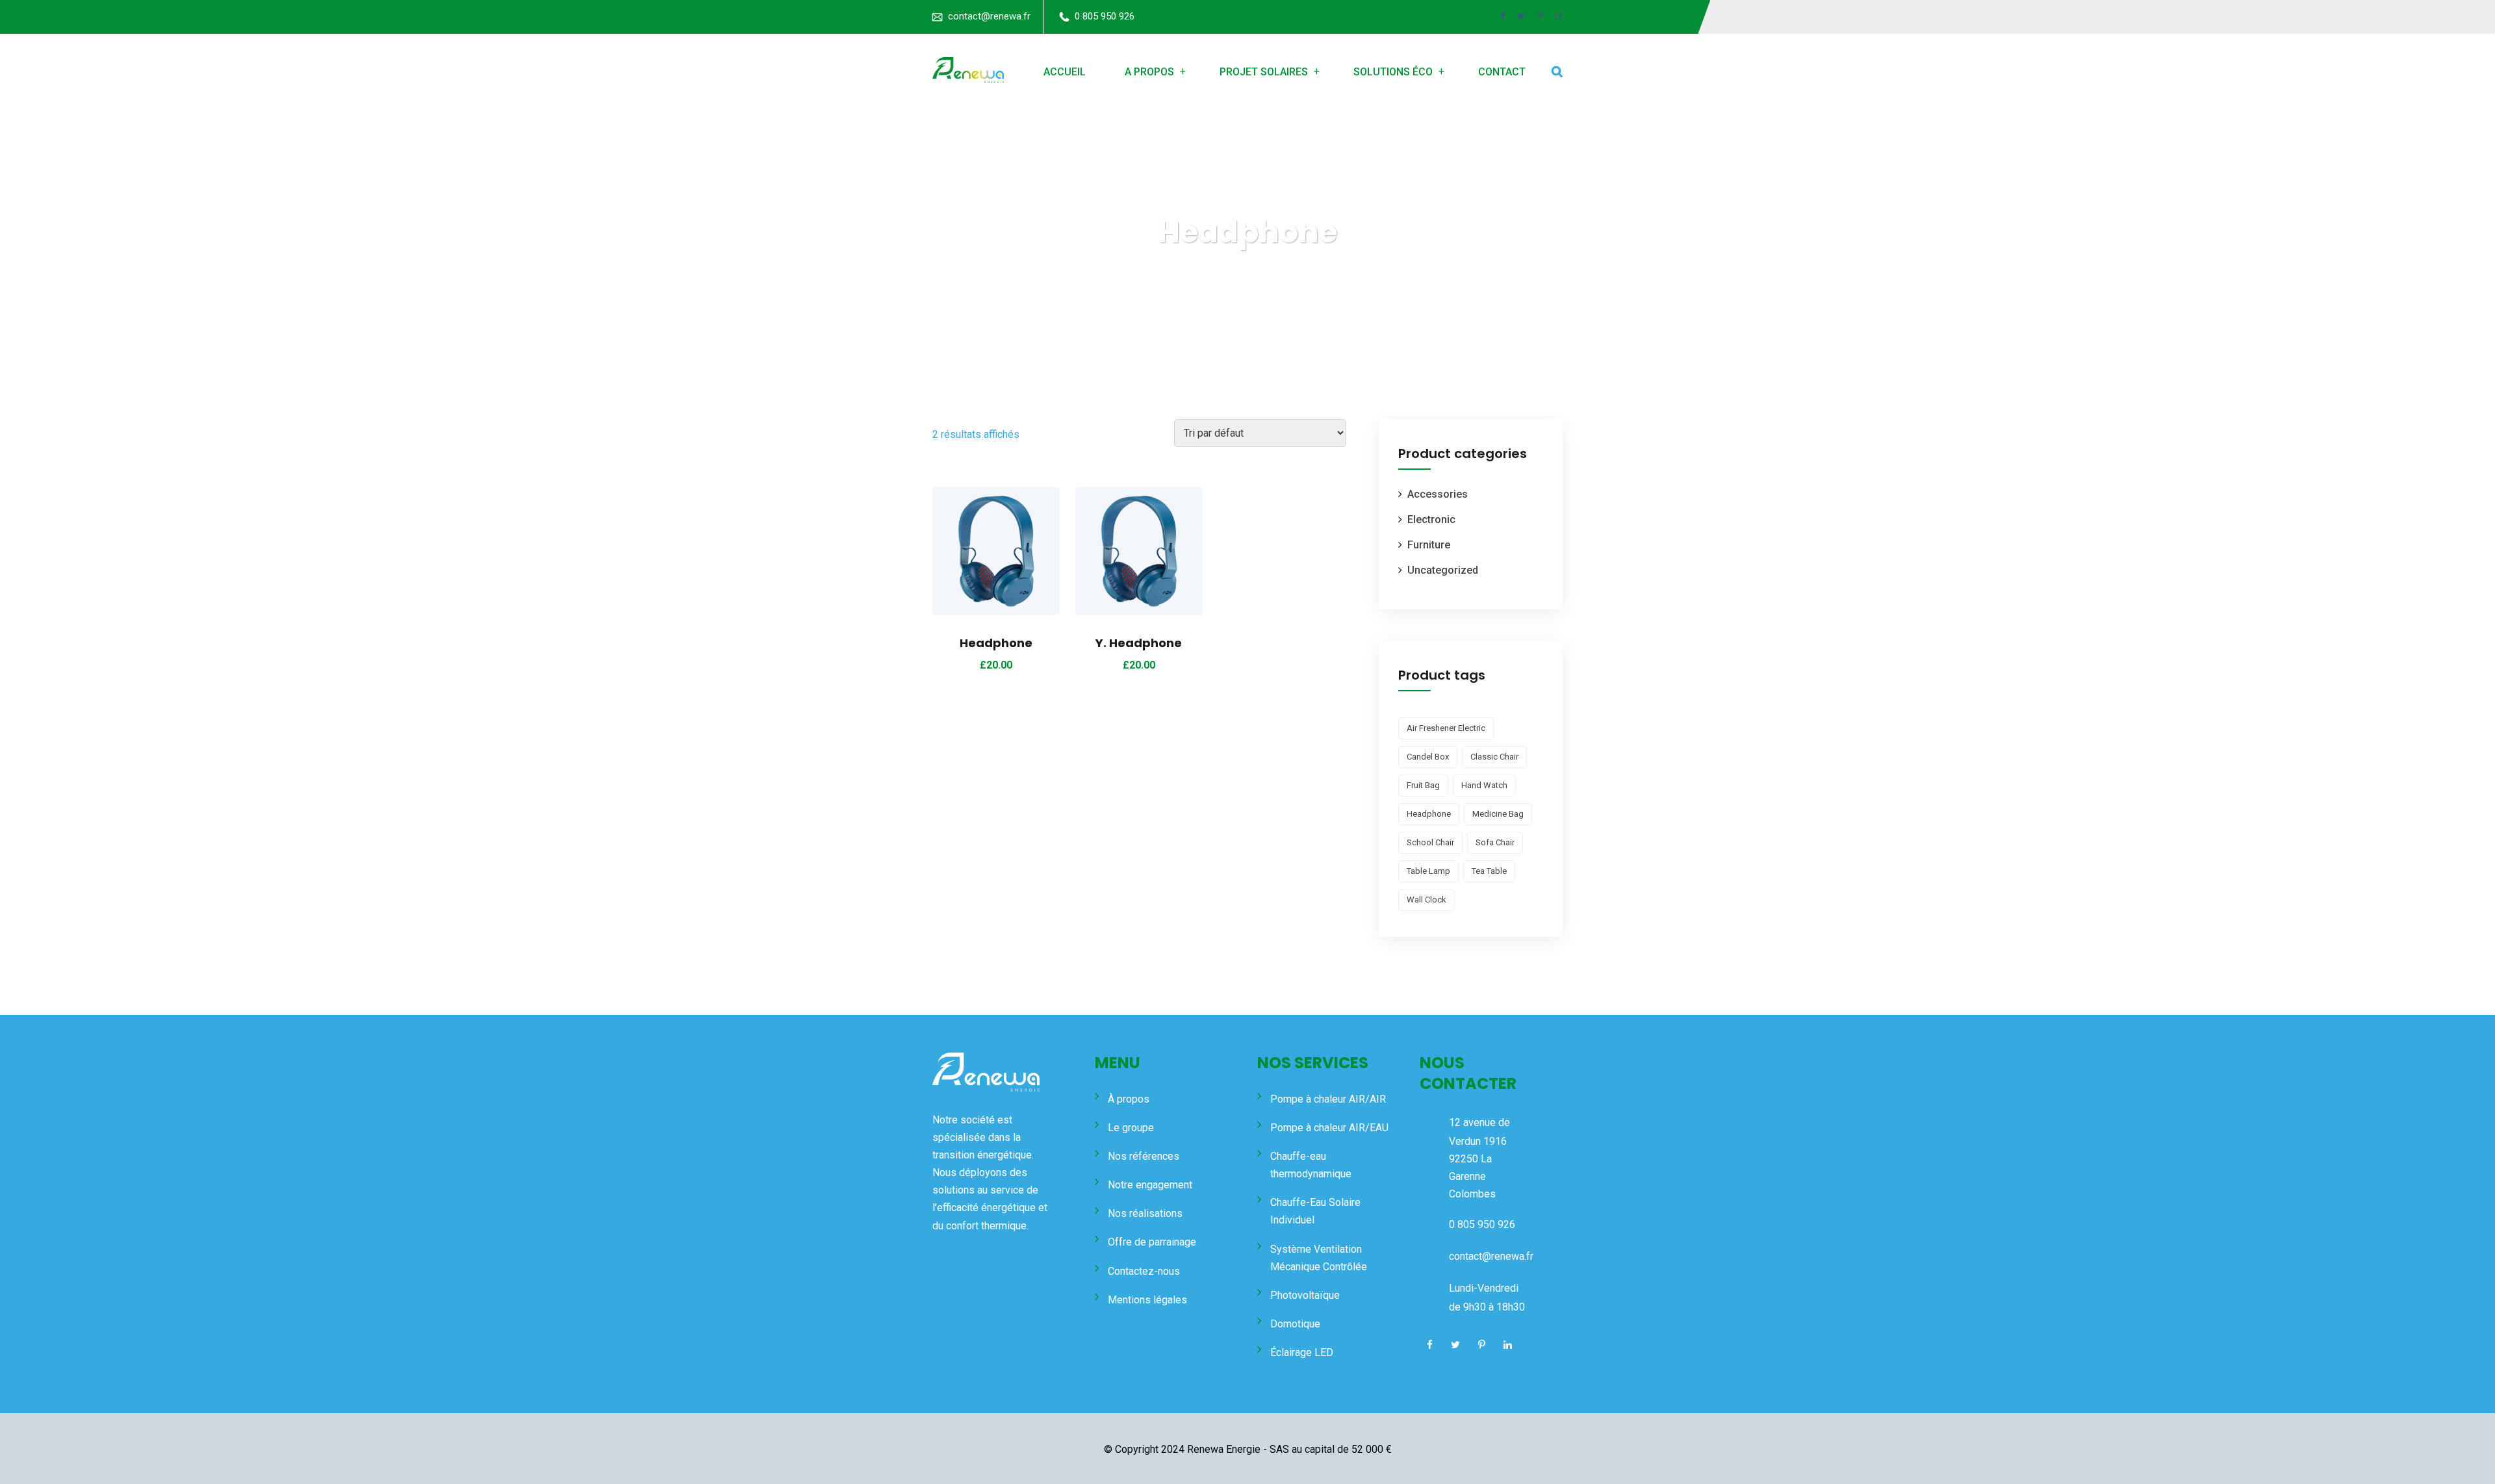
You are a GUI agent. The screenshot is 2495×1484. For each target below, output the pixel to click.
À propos (1128, 1099)
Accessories (1437, 494)
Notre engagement (1150, 1185)
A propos (1149, 72)
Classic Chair (1494, 756)
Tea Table (1489, 871)
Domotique (1295, 1324)
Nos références (1143, 1156)
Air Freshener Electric (1446, 728)
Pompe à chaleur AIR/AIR (1328, 1099)
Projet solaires (1264, 72)
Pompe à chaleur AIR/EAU (1329, 1127)
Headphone (996, 643)
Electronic (1431, 519)
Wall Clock (1426, 899)
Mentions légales (1147, 1300)
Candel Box (1428, 756)
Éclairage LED (1301, 1352)
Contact (1502, 72)
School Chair (1430, 842)
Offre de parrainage (1152, 1242)
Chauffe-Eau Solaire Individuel (1315, 1211)
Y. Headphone (1138, 643)
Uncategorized (1442, 570)
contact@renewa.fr (989, 16)
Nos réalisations (1145, 1213)
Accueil (1064, 72)
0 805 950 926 (1104, 16)
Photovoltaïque (1305, 1295)
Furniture (1428, 545)
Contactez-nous (1144, 1271)
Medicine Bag (1498, 814)
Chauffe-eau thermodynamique (1310, 1165)
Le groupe (1131, 1127)
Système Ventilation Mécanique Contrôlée (1318, 1258)
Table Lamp (1428, 871)
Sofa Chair (1495, 842)
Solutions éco (1393, 72)
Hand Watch (1484, 785)
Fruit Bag (1423, 785)
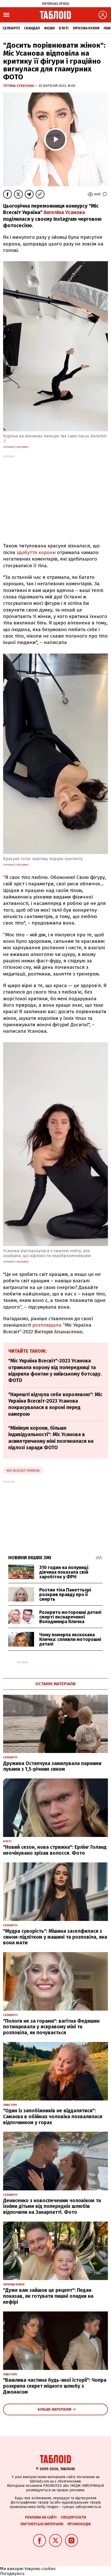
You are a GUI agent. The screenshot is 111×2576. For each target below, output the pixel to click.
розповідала (46, 1325)
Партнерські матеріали (41, 2524)
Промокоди (79, 2524)
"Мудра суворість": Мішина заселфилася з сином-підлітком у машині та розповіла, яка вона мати (55, 1937)
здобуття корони (36, 552)
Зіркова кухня (86, 28)
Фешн (49, 28)
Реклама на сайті (41, 2517)
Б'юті (63, 28)
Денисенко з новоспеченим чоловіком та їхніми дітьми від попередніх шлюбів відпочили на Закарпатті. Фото (52, 2206)
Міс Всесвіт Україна (23, 1470)
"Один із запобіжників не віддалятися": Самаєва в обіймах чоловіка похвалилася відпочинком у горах (52, 2116)
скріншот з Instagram (15, 447)
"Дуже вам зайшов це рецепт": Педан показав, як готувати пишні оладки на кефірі (48, 2296)
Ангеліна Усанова (64, 212)
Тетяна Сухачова (19, 86)
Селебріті (11, 28)
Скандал (32, 28)
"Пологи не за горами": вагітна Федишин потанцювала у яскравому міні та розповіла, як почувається (51, 2027)
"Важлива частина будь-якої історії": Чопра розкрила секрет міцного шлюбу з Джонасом (54, 2386)
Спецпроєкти (73, 2517)
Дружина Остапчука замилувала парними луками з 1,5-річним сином (52, 1766)
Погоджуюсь (12, 2573)
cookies (48, 2568)
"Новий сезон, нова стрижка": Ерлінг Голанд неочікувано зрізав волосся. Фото (55, 1850)
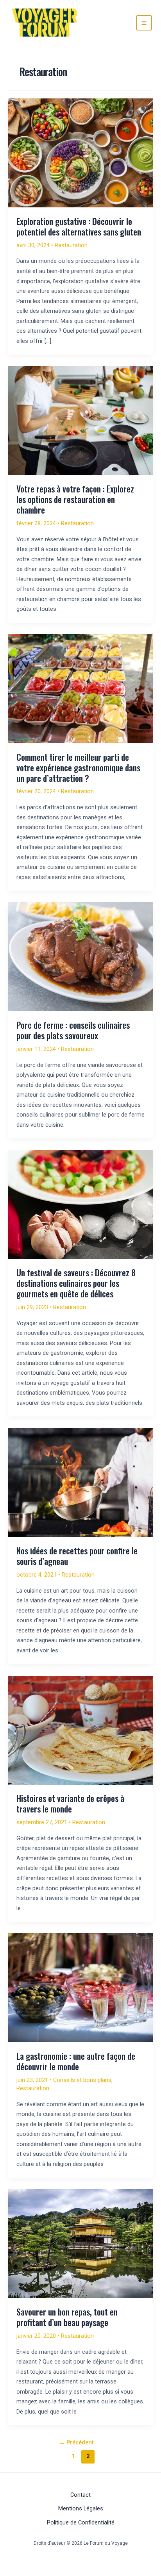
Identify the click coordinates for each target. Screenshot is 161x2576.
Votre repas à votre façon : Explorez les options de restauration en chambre (75, 499)
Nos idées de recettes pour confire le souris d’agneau (77, 1555)
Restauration (71, 245)
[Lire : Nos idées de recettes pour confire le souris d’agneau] (80, 1482)
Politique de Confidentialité (80, 2522)
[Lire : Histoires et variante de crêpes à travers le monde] (80, 1729)
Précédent (76, 2442)
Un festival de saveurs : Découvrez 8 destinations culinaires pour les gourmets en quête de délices (76, 1283)
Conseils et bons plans (82, 2080)
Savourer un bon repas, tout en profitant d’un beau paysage (67, 2316)
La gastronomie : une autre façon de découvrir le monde (75, 2061)
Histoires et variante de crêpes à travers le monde (70, 1803)
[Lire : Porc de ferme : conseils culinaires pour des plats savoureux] (80, 956)
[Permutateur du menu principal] (144, 22)
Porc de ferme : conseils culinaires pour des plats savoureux (73, 1030)
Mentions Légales (80, 2508)
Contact (80, 2494)
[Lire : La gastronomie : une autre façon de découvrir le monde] (80, 1987)
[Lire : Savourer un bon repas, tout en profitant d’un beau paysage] (80, 2243)
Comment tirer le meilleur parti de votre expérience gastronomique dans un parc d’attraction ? (78, 767)
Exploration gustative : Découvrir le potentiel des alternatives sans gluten (78, 226)
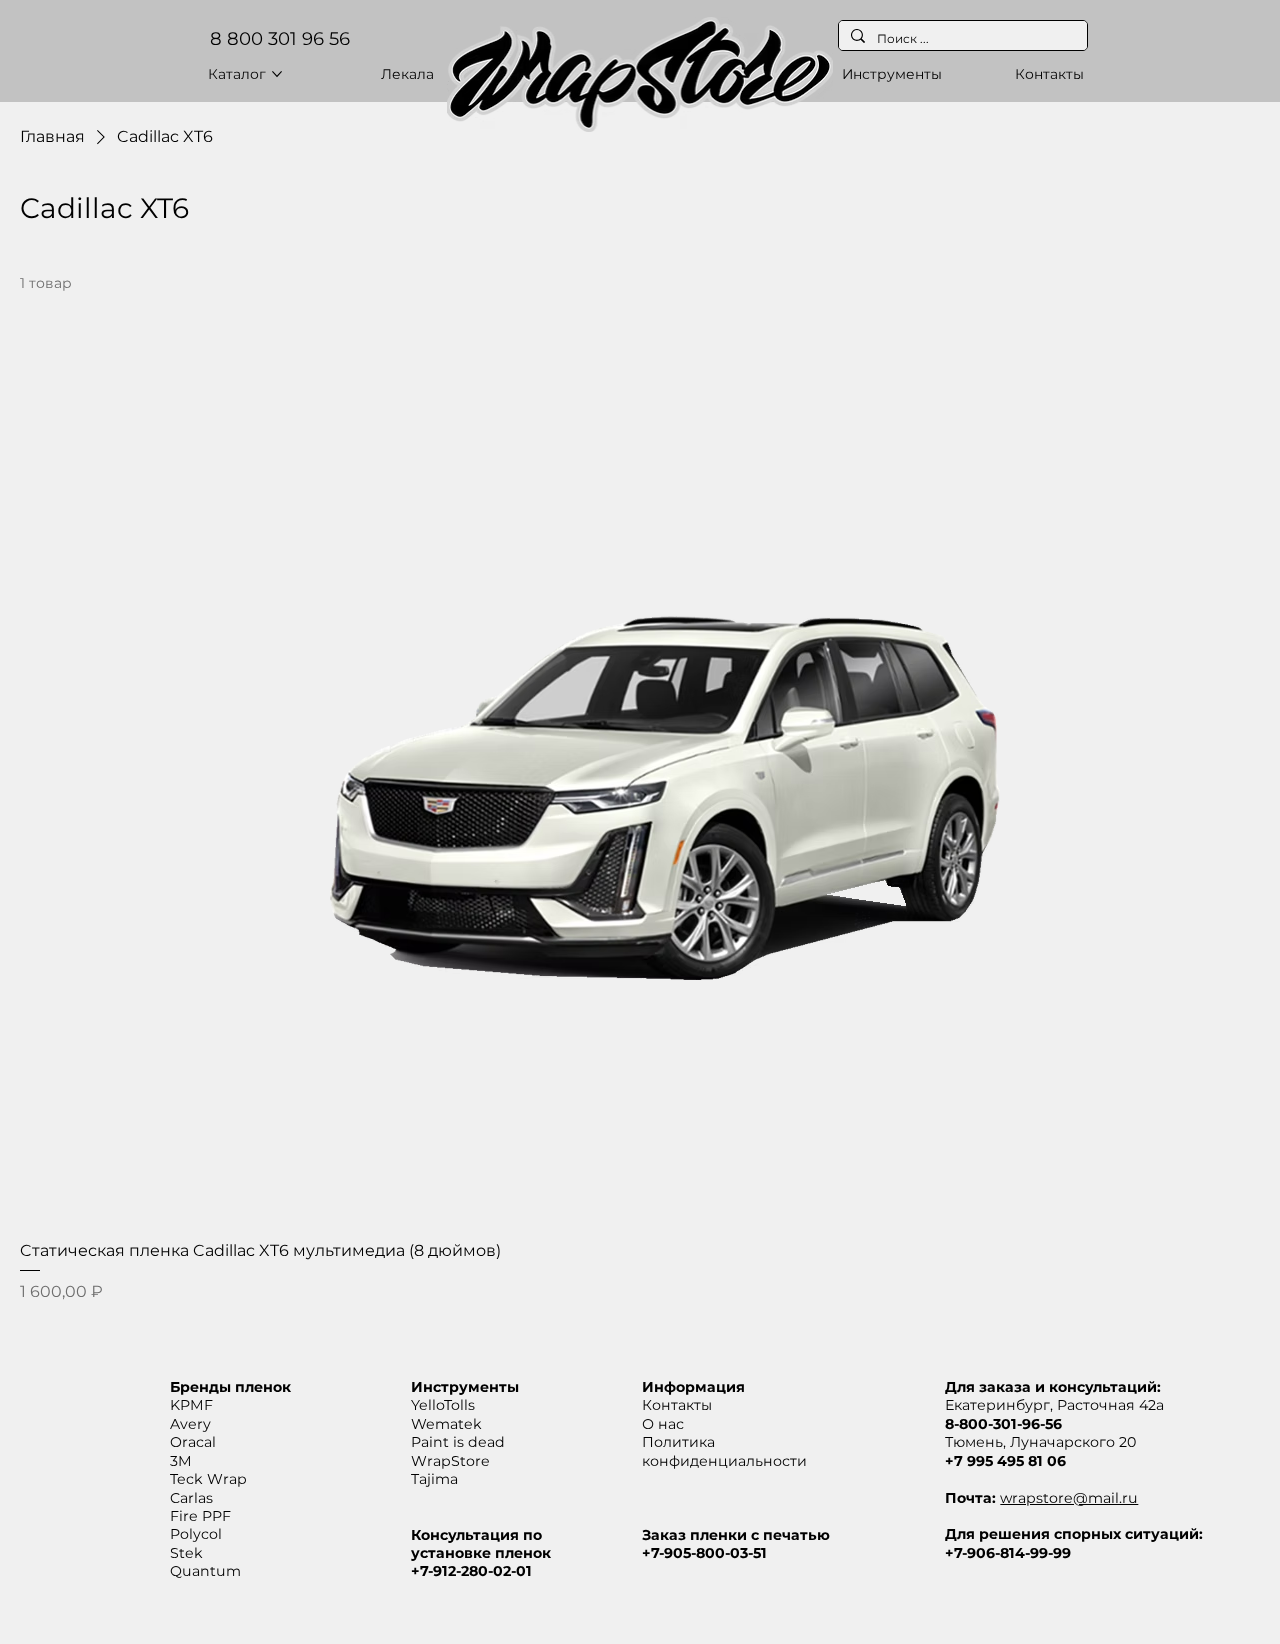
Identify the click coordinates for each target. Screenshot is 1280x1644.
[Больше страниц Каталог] (277, 74)
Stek (186, 1553)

_Problem statement_
Please print the lines above word for word, starting at the one with "Accueil (1064, 72)" and ending at the one with "розповідала (46, 1325)", both included, and without any picture.

_Answer to this task_
Accueil (1064, 72)
0 805 950 926 (1104, 16)
Photovoltaïque (1305, 1295)
Furniture (1428, 545)
Contactez-nous (1144, 1271)
Medicine Bag (1498, 814)
Chauffe-eau thermodynamique (1310, 1165)
Le groupe (1131, 1127)
Système Ventilation Mécanique Contrôlée (1318, 1258)
Table Lamp (1428, 871)
Sofa Chair (1495, 842)
Solutions éco (1393, 72)
Hand Watch (1484, 785)
Fruit Bag (1423, 785)
You are a GUI agent. The screenshot is 111×2576. For each target below, output the pixel to click.
розповідала (46, 1325)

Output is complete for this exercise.